Under the relentless sunshine alighting the sky’s vivid blues and whites, stands one of Los Angeles’ finest holiday homes. The exterior is a smart blend of bleached white stone and tinted blue panes, each reflecting the never ending rolling hills beyond the horizon. And around a shimmering pool stands a film crew, with their attention fully fixated on one man: Manchester United’s newest box office signing.
Romelu Lukaku is only one of football’s most prestigious transfers, but as he puts pen to paper to pledge his foreseeable future to the Red Devils, he will be earning around £200,000 a week. In comparison, the Belgian front man had been earning £75,000 at his previous club; a measly figure when compared to what he is receiving now at Old Trafford.
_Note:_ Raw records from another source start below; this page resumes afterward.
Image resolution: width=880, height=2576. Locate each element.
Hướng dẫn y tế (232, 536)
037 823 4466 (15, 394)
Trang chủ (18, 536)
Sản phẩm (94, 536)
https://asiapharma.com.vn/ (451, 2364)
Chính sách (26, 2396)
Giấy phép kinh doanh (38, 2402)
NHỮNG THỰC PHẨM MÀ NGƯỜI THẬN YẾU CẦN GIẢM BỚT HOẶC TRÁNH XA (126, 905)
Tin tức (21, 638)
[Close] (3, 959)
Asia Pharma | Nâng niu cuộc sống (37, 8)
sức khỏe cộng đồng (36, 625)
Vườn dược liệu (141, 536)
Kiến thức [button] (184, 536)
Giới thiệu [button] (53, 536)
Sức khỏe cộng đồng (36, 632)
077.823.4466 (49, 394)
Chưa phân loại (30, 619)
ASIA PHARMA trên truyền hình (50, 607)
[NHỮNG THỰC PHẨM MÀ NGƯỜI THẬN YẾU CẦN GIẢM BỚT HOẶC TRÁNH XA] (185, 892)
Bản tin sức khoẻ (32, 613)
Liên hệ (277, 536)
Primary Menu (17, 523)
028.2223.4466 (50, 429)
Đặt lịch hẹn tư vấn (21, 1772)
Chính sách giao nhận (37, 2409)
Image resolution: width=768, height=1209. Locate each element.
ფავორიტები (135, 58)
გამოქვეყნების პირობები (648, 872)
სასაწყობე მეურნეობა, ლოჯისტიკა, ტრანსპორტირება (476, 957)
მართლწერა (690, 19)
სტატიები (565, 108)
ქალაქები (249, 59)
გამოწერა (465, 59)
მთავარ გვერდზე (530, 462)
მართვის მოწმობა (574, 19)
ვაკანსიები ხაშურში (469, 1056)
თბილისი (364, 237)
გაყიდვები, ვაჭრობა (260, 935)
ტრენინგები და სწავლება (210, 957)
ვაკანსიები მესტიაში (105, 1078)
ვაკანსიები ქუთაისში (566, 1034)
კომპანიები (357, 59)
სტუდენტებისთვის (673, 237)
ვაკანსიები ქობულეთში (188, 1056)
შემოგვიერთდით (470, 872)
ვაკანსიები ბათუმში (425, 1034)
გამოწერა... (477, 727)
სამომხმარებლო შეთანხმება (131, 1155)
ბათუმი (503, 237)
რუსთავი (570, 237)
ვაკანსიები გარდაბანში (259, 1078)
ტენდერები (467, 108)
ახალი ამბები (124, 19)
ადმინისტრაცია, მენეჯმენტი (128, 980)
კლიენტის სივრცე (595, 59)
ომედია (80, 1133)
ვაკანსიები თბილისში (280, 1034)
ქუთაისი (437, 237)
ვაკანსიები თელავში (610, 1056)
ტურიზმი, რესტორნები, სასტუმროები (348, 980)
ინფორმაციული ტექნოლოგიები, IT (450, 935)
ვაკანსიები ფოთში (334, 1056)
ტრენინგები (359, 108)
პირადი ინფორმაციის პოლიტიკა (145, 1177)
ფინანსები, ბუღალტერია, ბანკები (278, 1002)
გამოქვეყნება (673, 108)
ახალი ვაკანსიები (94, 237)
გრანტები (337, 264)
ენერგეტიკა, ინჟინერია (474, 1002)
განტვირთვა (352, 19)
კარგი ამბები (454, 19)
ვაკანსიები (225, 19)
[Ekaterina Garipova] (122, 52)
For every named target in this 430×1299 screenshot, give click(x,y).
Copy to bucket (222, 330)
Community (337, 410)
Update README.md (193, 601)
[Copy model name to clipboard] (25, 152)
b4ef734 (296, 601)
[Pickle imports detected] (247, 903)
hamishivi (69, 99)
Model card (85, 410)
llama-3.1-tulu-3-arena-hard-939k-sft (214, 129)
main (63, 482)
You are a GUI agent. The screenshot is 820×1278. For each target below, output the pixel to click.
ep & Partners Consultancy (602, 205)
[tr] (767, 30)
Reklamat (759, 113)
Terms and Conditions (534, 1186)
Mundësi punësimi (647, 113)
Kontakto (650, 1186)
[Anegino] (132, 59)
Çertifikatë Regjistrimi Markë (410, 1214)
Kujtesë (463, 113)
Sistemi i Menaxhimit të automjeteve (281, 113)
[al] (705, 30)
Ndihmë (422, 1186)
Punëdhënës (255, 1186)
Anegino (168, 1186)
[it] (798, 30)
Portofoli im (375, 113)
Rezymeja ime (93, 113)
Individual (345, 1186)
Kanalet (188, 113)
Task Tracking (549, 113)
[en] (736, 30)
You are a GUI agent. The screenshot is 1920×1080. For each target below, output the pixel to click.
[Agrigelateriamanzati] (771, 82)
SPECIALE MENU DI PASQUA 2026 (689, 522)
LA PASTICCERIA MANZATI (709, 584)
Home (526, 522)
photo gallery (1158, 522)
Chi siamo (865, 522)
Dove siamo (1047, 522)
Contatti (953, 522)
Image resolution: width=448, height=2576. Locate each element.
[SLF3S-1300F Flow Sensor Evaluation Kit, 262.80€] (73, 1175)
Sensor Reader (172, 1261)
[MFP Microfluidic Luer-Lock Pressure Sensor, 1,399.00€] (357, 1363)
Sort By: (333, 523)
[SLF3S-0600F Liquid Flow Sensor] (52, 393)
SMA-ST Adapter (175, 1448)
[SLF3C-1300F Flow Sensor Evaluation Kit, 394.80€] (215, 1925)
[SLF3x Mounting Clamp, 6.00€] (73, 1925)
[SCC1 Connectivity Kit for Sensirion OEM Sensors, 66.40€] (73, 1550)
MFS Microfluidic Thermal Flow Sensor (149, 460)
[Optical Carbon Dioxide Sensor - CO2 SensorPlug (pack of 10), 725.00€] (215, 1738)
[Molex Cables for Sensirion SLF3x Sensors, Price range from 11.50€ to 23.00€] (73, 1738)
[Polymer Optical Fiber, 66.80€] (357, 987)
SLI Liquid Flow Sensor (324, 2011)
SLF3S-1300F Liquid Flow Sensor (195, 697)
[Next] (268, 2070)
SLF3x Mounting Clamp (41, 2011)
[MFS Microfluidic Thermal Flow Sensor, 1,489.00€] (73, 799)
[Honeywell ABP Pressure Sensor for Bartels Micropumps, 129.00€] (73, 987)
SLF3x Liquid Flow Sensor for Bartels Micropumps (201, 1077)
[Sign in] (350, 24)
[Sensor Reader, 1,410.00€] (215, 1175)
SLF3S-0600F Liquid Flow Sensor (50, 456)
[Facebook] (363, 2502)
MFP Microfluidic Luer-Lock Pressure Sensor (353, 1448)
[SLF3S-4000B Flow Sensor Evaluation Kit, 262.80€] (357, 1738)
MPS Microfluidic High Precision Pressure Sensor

UEFA’s president, Aleksander Ceferin, has recently been putting forward his case for bringing in salary caps for Europe’s biggest clubs, and the Slovenian may see this newest blockbuster move as another statistic to add to his ongoing argument. Ceferin has recently had an interview published in one of his home country’s most respected political magazines, Mladina.
He told the publication that UEFA would have to “take into serious consideration the possibility of limiting clubs’ budgets for players’ wages”, before he argued that the introduction of a salary cap would force clubs ‘to be more rational.’
The Slovenian’s concept will have the purpose of bridging the gap between Europe’s largest clubs and their smaller competitors, who will be earning a significant amount less in revenue. And it’s clear to see why Ceferin believes this is a necessary move.
There are examples in the largest leagues around Europe of the same teams earning substantial amounts of money, and then increasing this figure through certain other dealings and sponsorships. Familiar faces end up lifting the trophies at the end of the season the majority of the time, with the biggest clubs being able to show off their supremacy more with the addition of big names and sky-high wages. Meanwhile, rooted to mid-table obscurity or worse, are teams that simply don’t generate as much revenue, and are forced to aim for players of a potentially lower standard, in an attempt to achieve the impossible.
The largest teams are consistently generating more revenue than any others in their respective leagues, due to their continued successes. With success comes more sponsorship deals and furthered attraction for top-class players. And it’s a constant cycle; one which Ceferin believes should be brought down to a fairer level, so that every team is enabled to be competitive. The idea is that every club is imposed with a strict figure for wages, that shouldn’t be exceeded. It is hoped that this could allow smaller teams to have a chance of securing bigger name players, and without the danger of overspending on wages, could use their healthier finances to invest in winning more trophies.
A similar initiative was put in place in 2012, when UEFA introduced the Financial Fair Play system. This was meant to prevent clubs from spending above what they generated in revenue, but has so far been met with mixed results.
Both Manchester City and Paris Saint-Germain have received substantial fines for breaching FFP guidelines, but don’t appear to have been affected in the way they are carrying out their transfer business, with more big signings expected to be made by both clubs this summer.
However, as the Financial Fair Play system doesn’t seem to be effective at points, there may be no guarantee that Ceferin’s salary cap would force change instead.
For many supporters, a salary cap has seemed like a goal which needs to be achieved, but may not be possible. The idea of simply implementing a salary cap system to the biggest clubs would be met with fierce resistance, something that the UEFA president himself has acknowledged. The idea of clubs becoming more financially secure, and potentially having a chance to becoming champions of their leagues, is certainly a tantalising one.
The idea is almost certain to be shot down by both clubs and sponsors alike, as both will wonder why they should give up an advantage over their rival teams which they would have been working towards for years.
It seems like it can only go two ways. Either a salary cap is introduced and Europe’s biggest clubs are forced to sell some of their superstar players to meet the required figures, or nothing changes – and football is continued to be hounded by suggestions to level the playing field for smaller teams.
Whether Ceferin is capable of introducing a salary cap is a completely different question, and one answered by some critics of the idea as the Slovenian simply pandering to the press of his home country. However, others may see his vision as one which will change the face of the beautiful game forever and could be the much needed way that allows smaller teams to possibly achieve their greatest dreams.